Python has an "explict is better than implicit" design philosophy.
Many languages have an implicit pointer or variable in the scope of a method that (e.g. this in C++) that refers to the object through which the method was invoked. Python does not have this. Here, all bound methods will have an extra first argument that is the object through which the method was invoked. You can call it anything you want (self is not a keyword like this in C++). The name self is convention rather than a syntactic rule.
Your method myFunction defines the variable self as a parameter so it works. There's no such variable at the class level so it's erroring out.
So much for the explanation. I'm not aware of a straightforward way for you to do what you want and I've never seen such requirement in Python. Can you detail why you want to do such a thing? Perhaps there's an assumption that you're making which can be handled in another way using Python.
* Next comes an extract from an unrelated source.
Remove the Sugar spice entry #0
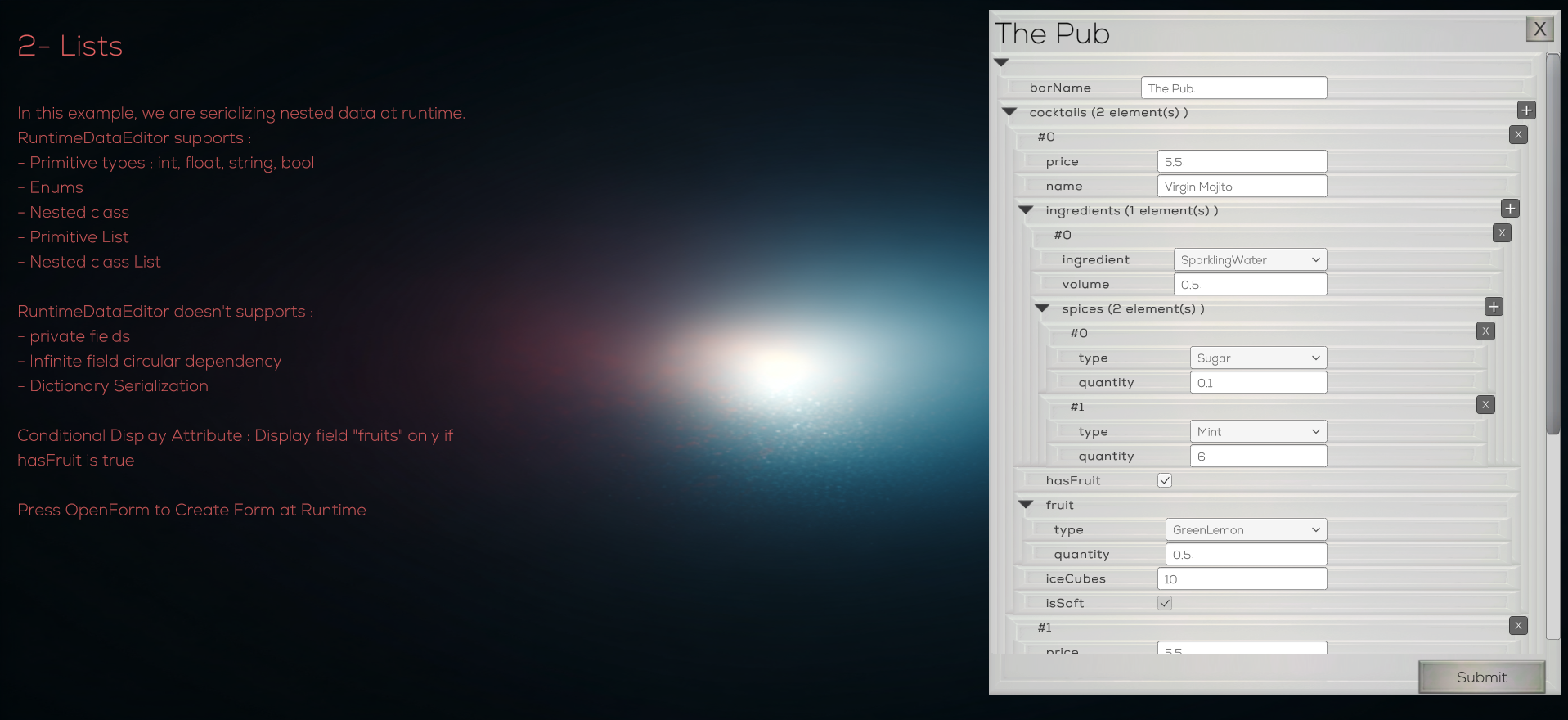Screen dimensions: 1568x720 pos(1485,331)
self is just a name, your self in this case is a class variable and not this for the object using which it is called,
self is treated as a normal variable and it is not defined, where as the self in the function comes from the object used for calling.
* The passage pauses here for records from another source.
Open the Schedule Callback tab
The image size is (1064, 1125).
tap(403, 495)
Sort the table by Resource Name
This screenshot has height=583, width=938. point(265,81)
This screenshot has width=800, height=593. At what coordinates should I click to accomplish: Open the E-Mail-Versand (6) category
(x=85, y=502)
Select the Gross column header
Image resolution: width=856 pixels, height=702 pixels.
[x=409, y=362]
you want to treat the object reference in self as a class variable which is not possible.
self isn't a keyword, it's just a convention. The methods are attributes of the class object (not the instance), but they receive the instance as their first argument. You could rename the argument to xyzzy if you wanted and it would still work the same way.
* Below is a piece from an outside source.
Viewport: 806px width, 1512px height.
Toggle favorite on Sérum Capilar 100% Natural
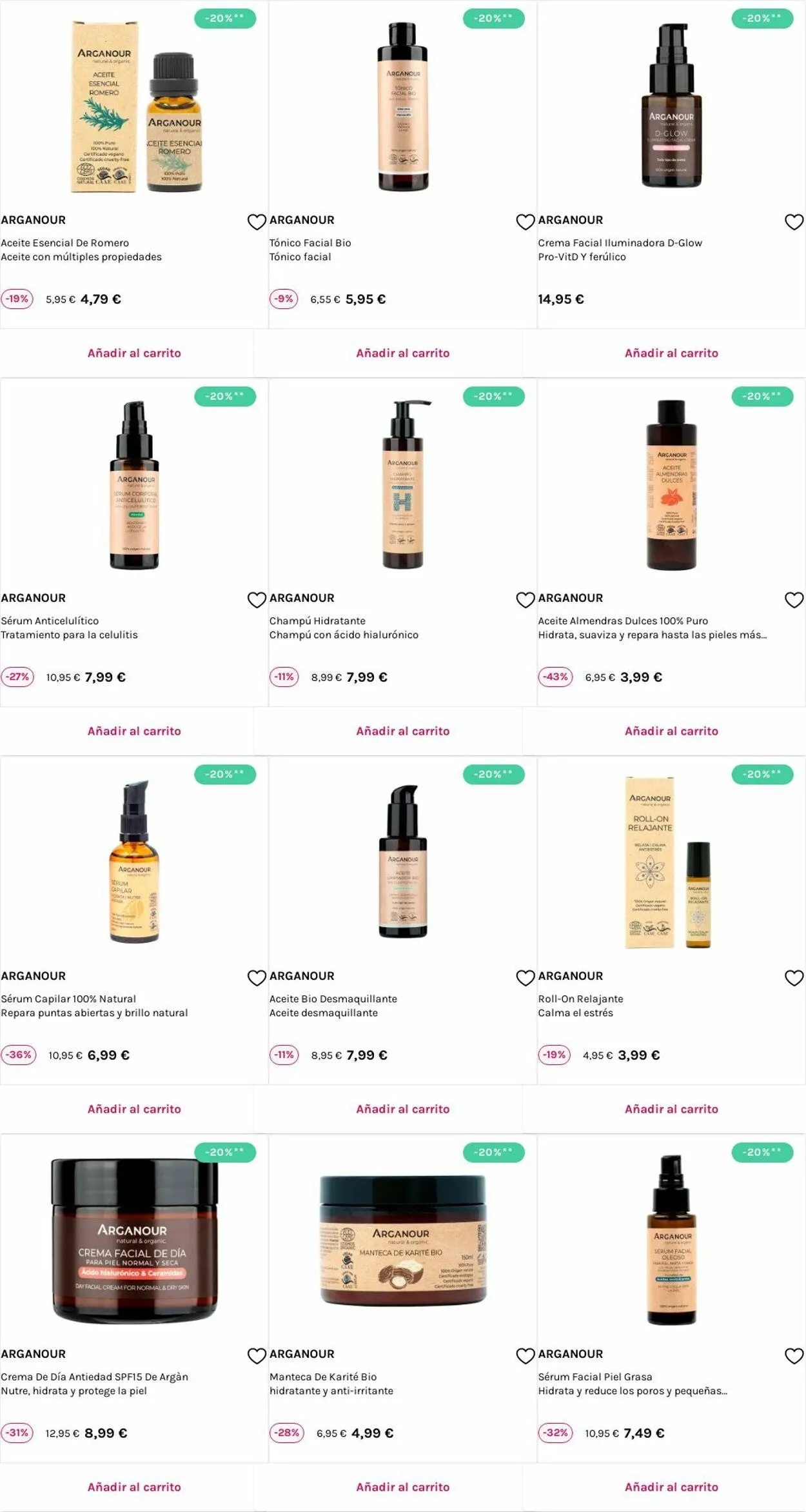tap(257, 978)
But (as should be obvious) you can't refer to a method argument outside the body of the method. Inside a class block but outside of any method, self is undefined. And the concept wouldn't even make sense -- at the time the class block is being evaluated, no instance of the class can possibly exist yet.
Because the name self is explicitly defined as part of the arguments to myFunction. The first argument to a method is the instance that the method was called on; in the class body, there isn't an "instance we're dealing with", because the class body deals with every possible instance of the class (including ones that don't necessarily exist yet) - so, there isn't a particular object that could be called self.
If you want to refer to the class itself, rather than some instance of it, this is spelled self.__class__ (or, for new-style classes in Py2 and all classes in Py3, type(self)) anywhere self exists. If you want to be able to deal with this in situations where self doesn't exist, then you may want to look at class methods which aren't associated with any particular instance, and so take the class itself in place of self. If you really need to do this in the class body (and, you probably don't), you'll just have to call it by name.
You can't refer to the class itself within the class body because the class doesn't exist at the time that the class body is executed. (If the previous sentence is confusing, reading up about metaclasses will either clear this up or make you more confused.)
Within an instance method, you can refer to the class of the instance with self.__class__, but be careful here. This will be the instance's actual class, which through the power of inheritance might not be the class in which the method was defined.
Within a class method, the class is passed in as the first argument, much like instances are the first argument to instance methods:
class MyClass(object):
#classmethod
def foo(cls):
print cls.__name__
MyClass.foo() # Should print "MyClass"
As with instance methods, the actual class might differ due to inheritance.
class OtherClass(MyClass):
pass
OtherClass.foo() # Should print "OtherClass"
If you really need to refer to MyClass within a method of MyClass, you're pretty much going to have to refer to it as MyClass unless you use magic. This sort of magic is more trouble than it is worth.